Obi-Wan nunca dijo esta gran verdad: El carnaval hay que traérselo puesto, de casa, como el costo que llevaban en tiempos los trabajadores del Dique. O sea, que sí, que vale que vayamos y vengamos todos con flores a la Bruja Piti y en romería tras las pamplinas del Dios Momo, pero si uno quiere vivir el Carnaval, desde dentro y para fuera, hay que traérselo en plan disfraz: no sólo vale que usted quiera divertirse con lo que le divierten los demás: tiene usted que divertir también a los demás. Si no, doblemente, no tiene gracia.
El carnaval es una gimkana donde hay que ir sorteando obstáculos, como un juego de ordenador donde uno va pasando de pantalla en pantalla a ver si llega a la final. Y la final, claro, no se termina en la Final, sino que se extiende hasta dentro de dos domingos, como poco. Uno empieza la peregrinación poniéndose en cola para los pestiños, los ostiones, los erizos, sigue las retransmisiones en la tele o en la radio (o en internet, mal que le pese a algunos autores que creen poder ponerle puertas al campo y conseguir lo que ni Alejandro Sanz, ni los Beatles pueden), se da su vueltecita por alguna peña para ver algún que otro ensayo general, departe con los amigos y hace sus quinielas, logra colarse de gañote o lo invita algún amigo que tiene mano y le hace hueco en el palco, visita El Millonario o la tienda de disfraces de Pepi Mayo, se enrabieta con los cajonazos y se felicita de su tino a la hora de acertar con el premio a Tino, y después, siguiendo con la carrera, hace rogativas para que no llueva (que llueve), o para que la niña salga de ninfa infantil o el niño haga el discurso de pregonero, y tarda lo suyo en decidir si vota en el reveréndum antes o después de irse a escuchar los coros, y quisiera estar como el simpático friki japonés ese de la serie Héroes, en dos o tres sitios a la vez, para doblar el tiempo y el espacio y escuchar los carruseles y las chirigotas y los pregones y ver las cabalgatas (que cuesta lo suyo elegir, no se crean). Y se cree, porque de ilusión también se vive, que pese a los ahogos y los apretujones, será el lunes (hoy, mismamente) cuando podrá disfrutar del carnaval-carnaval, o sea, el carnaval que se hace en la calle y para la calle.
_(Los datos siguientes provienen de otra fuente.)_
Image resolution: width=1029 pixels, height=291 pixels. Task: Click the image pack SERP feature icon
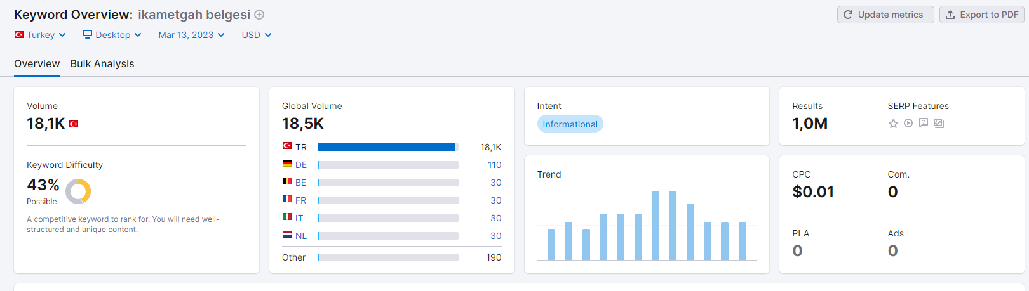click(x=939, y=124)
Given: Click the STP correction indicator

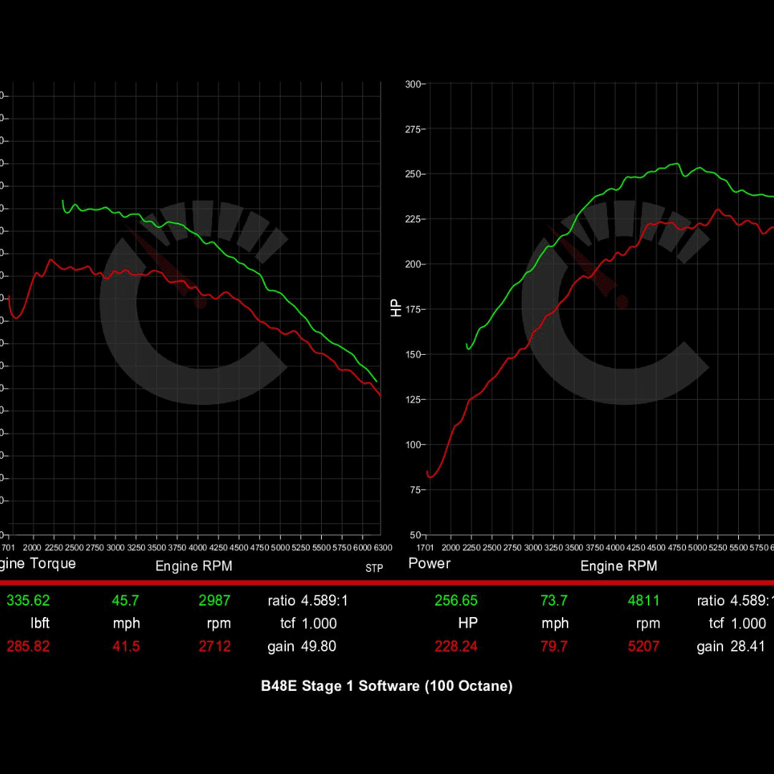Looking at the screenshot, I should [x=373, y=568].
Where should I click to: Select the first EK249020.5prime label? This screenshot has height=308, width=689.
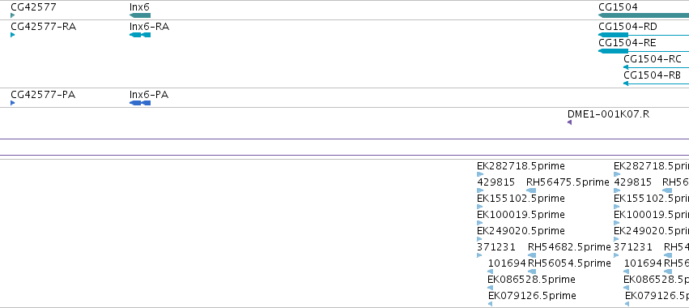[x=521, y=230]
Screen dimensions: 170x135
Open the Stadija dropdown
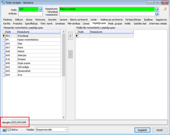[x=52, y=130]
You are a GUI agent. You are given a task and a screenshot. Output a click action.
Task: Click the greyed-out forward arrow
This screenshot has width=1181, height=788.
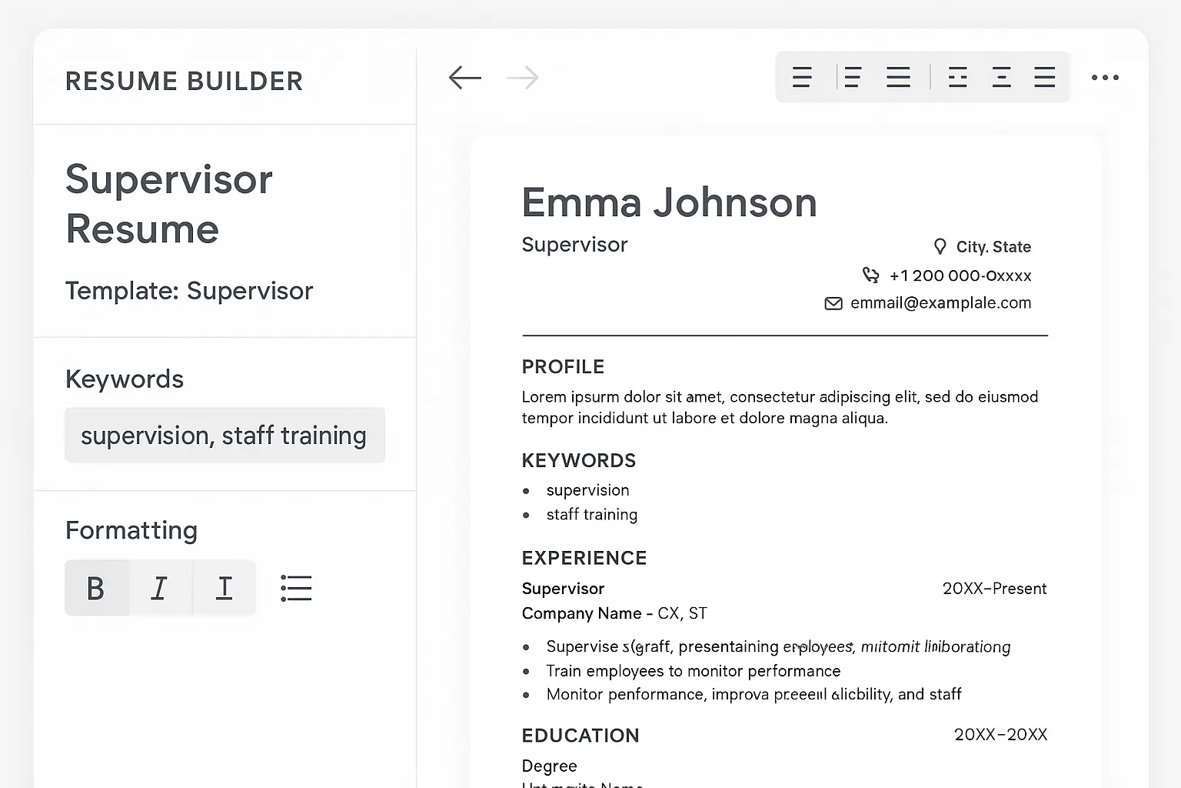click(523, 78)
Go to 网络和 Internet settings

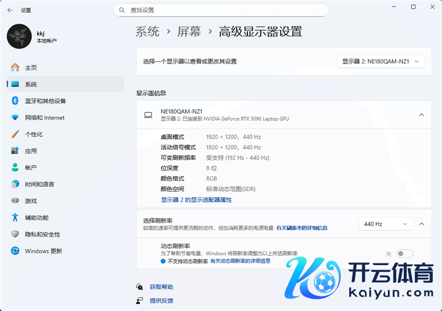(x=44, y=118)
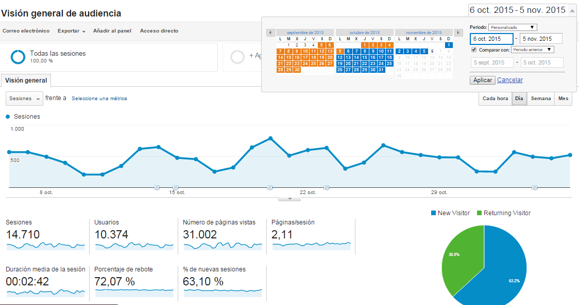Open the Periodo anterior comparison dropdown
This screenshot has height=305, width=579.
(x=533, y=50)
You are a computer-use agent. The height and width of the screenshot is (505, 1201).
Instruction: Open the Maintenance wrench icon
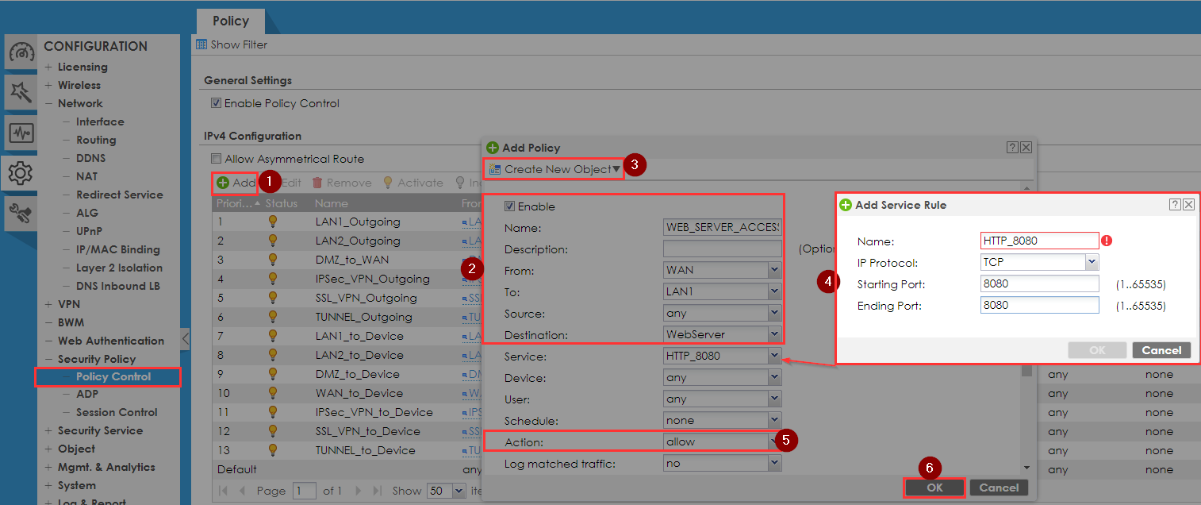click(x=21, y=212)
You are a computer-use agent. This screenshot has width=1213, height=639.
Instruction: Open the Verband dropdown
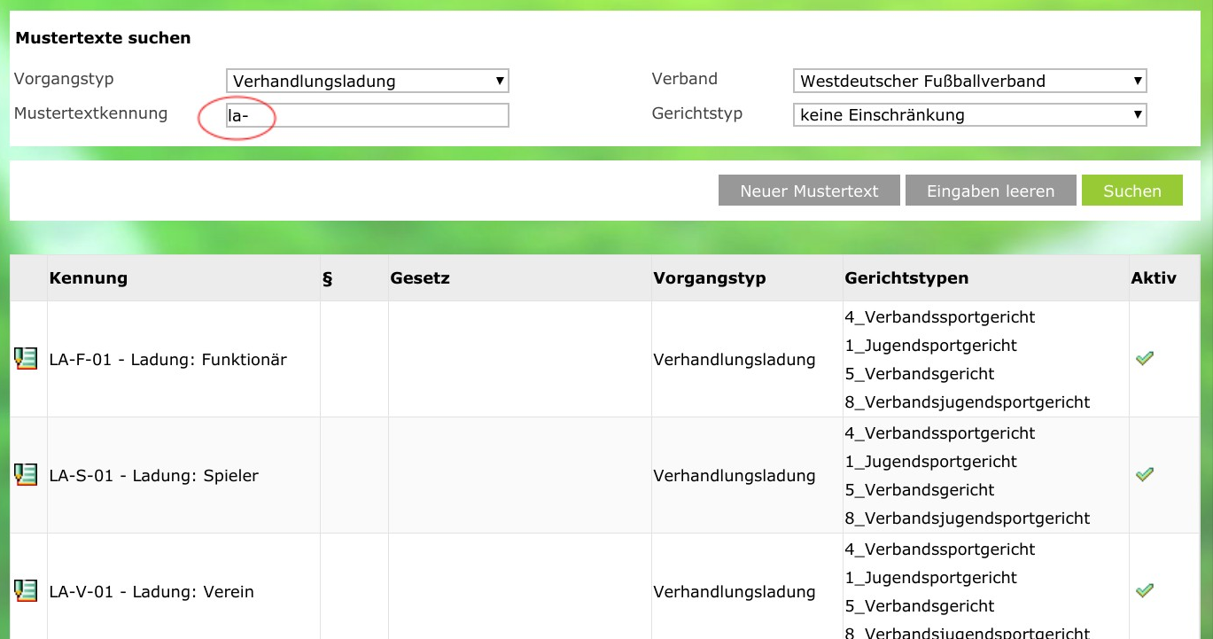(969, 82)
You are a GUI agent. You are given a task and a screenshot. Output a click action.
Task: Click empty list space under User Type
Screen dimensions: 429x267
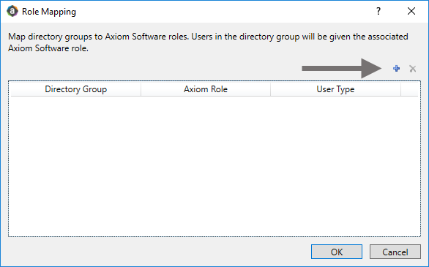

Les confieso que, si uno admira la paliza y la entrega de toda esa gente que vive el carnaval desde septiembre, escribiendo, componiendo, ensayando, diseñando y poniendo a punto el carnaval del concurso, no se me queda atrás el reconocimiento a todo ese montón de ciudadanos anónimos sin ansias por pasar a ningún tipo de reconocimiento que hace más o menos lo mismo, pero en tiempo record, y es capaz de montar entre nueve o diez amigos una charanga “ilegal” (inciso aquí para recordar las sabias palabras del maestro Téllez: no hay personas ilegales, gracias) donde sacar punta a la actualidad y, echándole valor y desparpajo, montarse un carnaval de antología. Porque de eso se trata: de vivir la fiesta desde el corazón de la fiesta, desde la calle, y hay que tener muchas ganas de pasárselo bien para arrinconar los temores y las tribulaciones de cada día, ponerse una careta, improvisarse un disfraz y mancharse la cara de colorete y salir a las esquinas, aunque llueva o estén las calles que de penita verlas, y cantar, cantar con gracia, sin gorgoritos, sin atrezzo, sin tramoyas, sin lirismos ni tropos, sin afinamientos, voces maltrechas que nunca fueron nada del otro mundo en ocasiones, con las chuletas todavía escritas en las mangas o en el bombo, la mujer tan partícipe como el hombre, y a veces (y eso todavía me admira más) con los niños de postulantes.
Les reconozco que en mi brevísimo pase a la gran final de la calle, hace ya tantos años que no sé si fue verdad o me lo estoy inventando, viví un carnaval diferente, más atrevido, más sencillo, más redondo en todos los aspectos. La risa por la risa, que se trata de eso. Todavía hoy me dan envidia cuando, desde al autobús o arrastrando los pies por la avenida de los muchos nombres, de invitado gorrón de la fiesta callejera que montan para que miremos, los veo dirigirse igual que yo al centro, con los disfraces ya estropeados y el cansancio en los ojos, y las gargantas hechas polvo, sacrificándose por el afán de divertirse y divertirnos. Ole, ole, y ole por los callejeros.